**Passage:**
— Begin —
# 150 gallon planted tank, new to live plants



## ScaryFatKidGT (Jul 5, 2014)

Oh and I currently acquired a Fluval marine and reef light with the tank, I will either use that or eventually a fresh water plant light, preferably LED.


----------



## NeonFlux (Apr 10, 2008)

A good substrate to start off would be black eco-complete, in my opinion. It's the first sub I started with, and it's still very useful to me to this day in my tanks. Very good substrate for low techs and beginners. Great for plants. Have a good one.


----------



## Topekoms (Dec 19, 2013)

I like black diamond blasting sand with DIY root tabs


----------



## ScaryFatKidGT (Jul 5, 2014)

NeonFlux said:


> A good substrate to start off would be black eco-complete, in my opinion. It's the first sub I started with, and it's still very useful to me to this day in my tanks. Very good substrate for low techs and beginners. Great for plants. Have a good one.


That's what I'm thinking about going with, should I mix it with gravel or strait eco or what? I'm guna need like a lot of it, like 200lb probably over $100 worth.


----------



## burr740 (Feb 19, 2014)

Topekoms said:


> I like black diamond blasting sand with DIY root tabs


+1, I have this in three tanks.


----------



## Raymond S. (Dec 29, 2012)
— End —
**Problems and tasks:**
• 1. Output the stretch of the planted tank thread from "Oh and I currently" through "light, preferably LED.".
• 2. Write the next part of the forum thread on the 150-gallon planted tank, picking up where it stops.
The records that come next are unrelated to the forum thread about the planted tank.

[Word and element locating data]
— Begin —
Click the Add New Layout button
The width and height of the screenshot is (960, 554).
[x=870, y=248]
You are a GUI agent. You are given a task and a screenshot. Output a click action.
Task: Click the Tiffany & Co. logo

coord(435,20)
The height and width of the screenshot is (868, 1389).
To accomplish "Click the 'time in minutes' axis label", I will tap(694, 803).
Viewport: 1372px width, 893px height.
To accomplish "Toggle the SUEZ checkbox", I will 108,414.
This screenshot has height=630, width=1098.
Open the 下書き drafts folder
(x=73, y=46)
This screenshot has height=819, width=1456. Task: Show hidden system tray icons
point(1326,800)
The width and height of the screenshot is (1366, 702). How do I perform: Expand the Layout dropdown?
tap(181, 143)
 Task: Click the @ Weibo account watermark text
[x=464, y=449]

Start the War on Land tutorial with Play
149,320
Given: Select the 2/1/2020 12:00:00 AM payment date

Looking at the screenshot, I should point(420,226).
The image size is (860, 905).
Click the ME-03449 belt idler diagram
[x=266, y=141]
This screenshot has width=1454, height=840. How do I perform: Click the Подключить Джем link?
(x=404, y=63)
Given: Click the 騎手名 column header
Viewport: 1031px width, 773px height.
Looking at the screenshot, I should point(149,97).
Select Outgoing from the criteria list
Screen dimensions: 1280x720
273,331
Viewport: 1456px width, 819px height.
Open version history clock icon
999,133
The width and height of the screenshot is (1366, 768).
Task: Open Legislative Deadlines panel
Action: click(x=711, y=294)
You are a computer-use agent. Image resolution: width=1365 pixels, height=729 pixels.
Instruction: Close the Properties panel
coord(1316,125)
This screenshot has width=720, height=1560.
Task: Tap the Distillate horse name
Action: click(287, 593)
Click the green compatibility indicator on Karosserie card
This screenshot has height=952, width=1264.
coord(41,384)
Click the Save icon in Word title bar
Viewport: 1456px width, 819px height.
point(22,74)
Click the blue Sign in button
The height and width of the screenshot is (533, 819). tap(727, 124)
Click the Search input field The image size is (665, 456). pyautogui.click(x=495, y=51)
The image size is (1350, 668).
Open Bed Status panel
— End —
**Answers below:**
• 1.
Oh and I currently acquired a Fluval marine and reef light with the tank, I will either use that or eventually a fresh water plant light, preferably LED.

• 2.
Not that it fits the "necessary" category but root tabs will help either of those two subs if plants like Swords/crypts are intended. I do know of two people who each have tanks/w PFS and no tabs and Crypts grow great in theirs. I do get better growth with
some substrate ferts but I just use tweezers to push individual pieces of Osmocote into the sub near plants and I have Eco in one tank and Flourite in the other...both CEC type.
But mainly where I was headed was why not just pour in a bag of the black diamond first and then add the Eco for the top of it. Same effect and should be much cheaper.


----------



## scapegoat (Jun 3, 2010)

I use Eco complete, but that's a little costly when you've got one rooted plant. Look into mineralized top soil, or even just top soil, with an inert sand cap.


----------



## ScaryFatKidGT (Jul 5, 2014)

Does Eco only come in black or red?


----------



## caique (Mar 16, 2012)

Turface with root tabs, I use aquariumplants.com tabs.

I looked into substrate for my 125 and was going to spend 600 for azoo plant bed grower ended up going with turface and spent about 20 bucks and the substrate is 4 inches thick text for pics.

John 408-313-3891


----------



## ScaryFatKidGT (Jul 5, 2014)

Is the red and black Eco-complete different or just the color?

I read in the guide that eco-complete is "lacking key plant nutrients" how do I fix that?

I think I'm going to get 1 of the 50lbs bags of rock the LFS sells for $20 and then 7 bags of eco-complete? or would I be ok with 2 50lbs bags and like 4-5 bags of eco?

Does plant substrate last in the long run or does it wear out and basically just become rock?


----------



## danellis1229 (Jan 24, 2013)

look into dirt but cap with a sand its cheap could probably do the whole tank for less than 30 bucks


----------



## Raymond S. (Dec 29, 2012)

That is why some people suggest just using inert subs to begin/w. Like the Turface
or Black diamond. When a plant is in a pot, eventually it uses up all the nutrients.
Samefor subs in a tank, just takes longer.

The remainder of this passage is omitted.